■ Extracted text:
Generation of haploids via interspecific hybridization

Upon interspecific fertilization, two different parental genomes are combined within one nucleus, which in most cases is embedded within the maternal cytoplasm. Such a novel genomic constitution may result in intergenomic parental conflicts and as a consequence a genomic and epigenetic reorganization of the genomes occurs (Riddle and Birchler 2003). Even if in most cases the parental genomes remain combined at least partly after a successful fertilization, uniparental genome elimination has been found in more than 100 different species combinations, including 75 and 26 examples for mono- and eudicot species, respectively (Ishii et al. 2016). For example, haploid wheat can be obtained after pollination of wheat with pollen of either H. vulgare, Z. mays, Coix lachrymajobi, Teosinte, Trypsacum dactyloides, Pennisetum glaucum, Imperata cylindrical or Sorghum bicolor (Ishii et al. 2016). Most monocot species hybrids required in vitro tissue culture to rescue developing embryos due to endosperm abortion. An extremely high frequency of doubled haploids was recently reported for Brassica napus. It was shown that pollination of allohexaploid B. napus (AAAACC) with pollen of artificially generated allooctaploid Brassica (AAAACCCC) resulted in up to 98% doubled haploids (Fu et al. 2018).

Depending on the species combination, the process of uniparental chromosome elimination can be as fast as in the context of the first zygotic division or as slow as three weeks after fertilization as was demonstrated in the combinations wheat × Imperata cylindrica (Mukai et al. 2015) and wheat × Pennisetum glaucum (Gernand et al. 2005), respectively. The process of haploidization via wide hybridization itself is best studied for the combination Hordeum vulgare × H. bulbosum. Davies (1956) obtained barley-like diploid plants from a cross between tetraploid H. bulbosum (female) and tetraploid H. vulgare (male) and suggested they originated by male parthenogenesis. Later reports of Symko (1969) and Lange (1969;1971) independently presented the hypothesis of chromosome elimination as a mechanism of haploid barley production. This was confirmed by Kasha and Kao (1970), because hybridizations of diploid H. vulgare with diploid H. bulbosum resulted in the production of haploid H. vulgare plants through the complete loss of the H. bulbosum genome. The application of the so-called ‘bulbosum’ method was promoted by the elaboration of robust protocols including embryo rescue techniques able to generate haploid embryos in up to 30% of florets pollinated (reviewed in (Kumlehn 2014)).

Haploid formation due to uniparental chromosome elimination in barley is known to depend on genetic factors (Ho and Kasha 1975) and temperature after fertilization (Pickering 1985). A temperature above 18 °C during the early embryo development can promote chromosome elimination. In addition, Kasha and Kao (1970) suggested that the genome balance between the parental species is important in chromosome stability. Chromosomes of H. bulbosum are eliminated over several days after pollination (Bennett and Rees 1967; Sanei et al. 2011) independent of the crossing direction, while hybrids combining both sets of parental chromosomes can be obtained (Humphreys 1978). A tissue-specific alternative elimination of whole parental genomes was observed in the embryo and endosperm of H. marinum × H. vulgare crosses (Finch 1983).

■ Stored data:
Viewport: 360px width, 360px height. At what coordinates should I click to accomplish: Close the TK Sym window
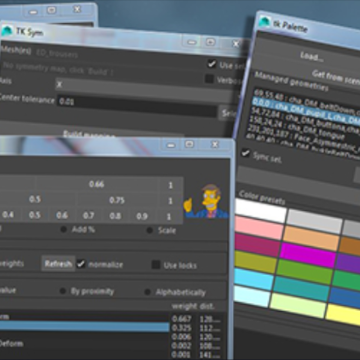(236, 43)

■ Exercise instructions:
[a] List every plant named in the text on haploid generation through interspecific hybridization whose pollen can be used on wheat to obtain haploid wheat.
[b] Write the next part of the text on haploid generation through interspecific hybridization, picking up after its final sentence.

■ Activity answers:
[a] H. vulgare, Z. mays, Coix lachrymajobi, Teosinte, Trypsacum dactyloides, Pennisetum glaucum, Imperata cylindrical, Sorghum bicolor

[b]
Cytological studies revealed that the uniparental chromosome loss occurs preferentially by formation of micronuclei at mitosis during early hybrid embryo development (Kasha and Kao 1970). Chromosomes destined for elimination did often not congregate properly at metaphase and were lagging behind other chromosomes at anaphase (Laurie and Bennett 1989). These observations are consistent with the classical mechanism of micronucleus formation, which involves the enclosure of lagging chromosome fragments during reformation of nuclear membranes at the end of mitosis. More recently, detection of the centromeric histone H3 variant CENH3 in H. vulgare × H. bulbosum embryos demonstrated that uniparental centromere inactivation is involved in the process of uniparental chromosome elimination (Sanei et al. 2011). Active centromeres of H. vulgare and of H. bulbosum were CENH3-positive, while inactive H. bulbosum centromeres were CENH3-negative or the amount of CENH3 was reduced in unstable hybrids. Likely sperm-derived centromere-incorporated CENH3 proteins provide residual kinetochore function of H. bulbosum until it falls below a level critical for correct chromosome segregation, which eventually results in chromosome elimination. If pre-existing CENH3 is partitioned equally between duplicated sister centromeres and no de novo incorporation of CENH3 into H. bulbosum centromeres occurs, its amount will be approximately halved with each cell division. In humans, even 10% of the endogenous CENH3 can aid efficient kinetochore assembly (Liu et al. 2006). If a zygotic resetting of CENH3 also exists in grasses as demonstrated in A. thaliana (Ingouff et al. 2010), an active removal of both parental CENH3s prior to the first zygote division would occur and the reactivation of H. bulbosum centromeres in unstable hybrids would be diminished.

Uniparental inactivation of CENH3 is not the cause of centromere inactivation in unstable barley × H. bulbosum hybrids (Sanei et al. 2011). It is assumed that in unstable hybrids, the incorporation of CENH3 into the centromeres of the paternal genome is impaired. The regulation of CENH3 loading and assembly into centromeres is mediated by a number of proteins and the erroneous function of any of these may result in a non-functional centromere (reviewed in (Gohard et al. 2014)). However, except KNL2 (Lermontova et al. 2013) and GIPs (Batzenschlager et al. 2015) of A. thaliana, no other protein involved in the establishment and maintenance of CENH3-specific chromatin has thus far been identified in plants.

The centromere-dependent process of elimination in Triticeae (like T. aestivum, T. spelta, T. durum, Triticale, T. monococcum, Secale cereale and Avena sativa) × pearl millet combinations is likely associated with a deficient release of sister chromatid cohesion (Ishii et al. 2010). However, it is unknown whether the impaired release of sister chromatid cohesion and centromere inactivity act together.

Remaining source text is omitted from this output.